Ele foi para a Universidade. Foi onde ele aprendeu a modificar geneticamente as plantas e as árvores para sobreviver no solo deteriorando. Ele não fala muito sobre isso nem sobre a colônia em que cresceu, provavelmente porque não quer nos fazer sentir pressionados por seu sucesso; mas eu me sinto.
- Você acha que não vou ser aceita.
Meu pai franzea testa. - Acho que você é mais esperta do que acredita ser. Nunca se sabe quem o comitê de busca vai pegar nem porquê. Cinco de nós da minha série foram selecionados e avaliados. Os outros quatro sempre foram melhores na aula, mas eu fui o único que chegou até a Universidade. O Teste nem sempre é justo, nem sempre é correto.
- Mas você não se arrepende de ter ido. Olhe as coisas impressionantes que você faz diariamente por causa disso - as árvores próximas a nós estão cheias de flores, prometendo maçãs nos próximos meses. Arbustos de amoras silvestres crescem próximos a margaridas e outras plantas que nunca aprendi o nome, mas soube que o pai teve participação no cultivo. Quando eu era pequena, essas coisas não existiam. Pelo menos não as versões saudáveis que pontuam os morros atualmente. Até hoje, eu consigo me lembrar da dor do vazio de ir para a cama com fome. A comida era escassa e o pai trabalhava com os fazendeiros para cultivar as coisas. E conseguiram. Na Colônia Cinco Lagos nós temos o cuidado de não desperdiçar, mas a fome não é mais nossa preocupação principal. E foi meu pai quem fez isso. - Eu não posso me arrepender de algo que não escolhi - seus olhos vão tão longe quanto o canto dos pássaros ao nosso redor. Finalmente ele sorri, apesar de seu olhar não se libertar das lembranças que estão capturando sua atenção. - Além disso, eu não teria me mudado para cá e encontrado sua mãe se não tivesse ido para a Universidade. Então, onde eu estaria? - Provavelmente vivendo em casa com seus pais, fazendo sua mãe se preocupar por que você talvez nunca vá pensar com seriedade sobre seu futuro.

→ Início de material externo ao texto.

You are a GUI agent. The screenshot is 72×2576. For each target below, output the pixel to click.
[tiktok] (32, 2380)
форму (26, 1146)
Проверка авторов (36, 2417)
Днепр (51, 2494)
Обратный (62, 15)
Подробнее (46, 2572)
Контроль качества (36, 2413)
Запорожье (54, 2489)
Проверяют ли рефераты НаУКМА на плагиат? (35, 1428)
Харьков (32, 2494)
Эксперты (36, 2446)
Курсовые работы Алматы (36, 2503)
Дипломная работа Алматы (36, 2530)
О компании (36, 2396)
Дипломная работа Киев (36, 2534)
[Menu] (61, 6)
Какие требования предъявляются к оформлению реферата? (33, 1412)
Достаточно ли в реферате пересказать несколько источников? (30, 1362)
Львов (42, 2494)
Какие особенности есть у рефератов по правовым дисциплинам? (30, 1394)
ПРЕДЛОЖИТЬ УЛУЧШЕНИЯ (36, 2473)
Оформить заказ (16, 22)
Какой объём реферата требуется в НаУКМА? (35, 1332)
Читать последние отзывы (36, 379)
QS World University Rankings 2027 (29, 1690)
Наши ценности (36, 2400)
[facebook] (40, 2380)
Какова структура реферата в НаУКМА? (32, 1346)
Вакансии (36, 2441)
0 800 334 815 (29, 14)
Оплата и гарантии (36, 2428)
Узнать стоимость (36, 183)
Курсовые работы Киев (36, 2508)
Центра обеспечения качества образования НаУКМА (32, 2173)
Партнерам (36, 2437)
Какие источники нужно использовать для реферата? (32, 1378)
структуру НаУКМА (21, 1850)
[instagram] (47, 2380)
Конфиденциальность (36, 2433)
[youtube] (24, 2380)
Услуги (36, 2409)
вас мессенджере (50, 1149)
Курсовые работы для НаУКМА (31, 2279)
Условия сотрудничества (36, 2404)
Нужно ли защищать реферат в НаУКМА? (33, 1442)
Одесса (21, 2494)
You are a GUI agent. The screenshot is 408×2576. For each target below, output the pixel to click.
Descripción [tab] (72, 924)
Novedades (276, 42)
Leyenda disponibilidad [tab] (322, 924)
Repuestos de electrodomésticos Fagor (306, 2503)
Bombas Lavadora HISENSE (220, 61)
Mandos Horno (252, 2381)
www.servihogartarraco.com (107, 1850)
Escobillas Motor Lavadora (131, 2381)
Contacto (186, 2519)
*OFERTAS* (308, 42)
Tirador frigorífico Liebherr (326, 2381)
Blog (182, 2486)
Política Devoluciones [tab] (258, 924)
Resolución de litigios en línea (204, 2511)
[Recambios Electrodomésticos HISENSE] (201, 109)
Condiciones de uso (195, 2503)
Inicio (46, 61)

Os olhos dele brilham e as nuvens desaparecem das profundezas enquanto ele bagunça meu cabelo.
- Parece um destino pior do que a morte - e é isso que minha mãe dá a entender toda vez que ela diz a Zeen que está deixando a vida passar. - Vamos. Sua mãe vai soar o alarme se não nos mexermos. Eu só quero que você se lembre de uma coisa. Eu acredito em você, não importa o que aconteça.
De braços dados, subimos o morro para nós juntar às festividades. Eu sorrio, mas bem dentro do coração, me preocupo com a possibilidade de que o pai possa achar que eu nunca vou me comparar às suas conquistas, que vou decepcioná-lo, não importa o que aconteça.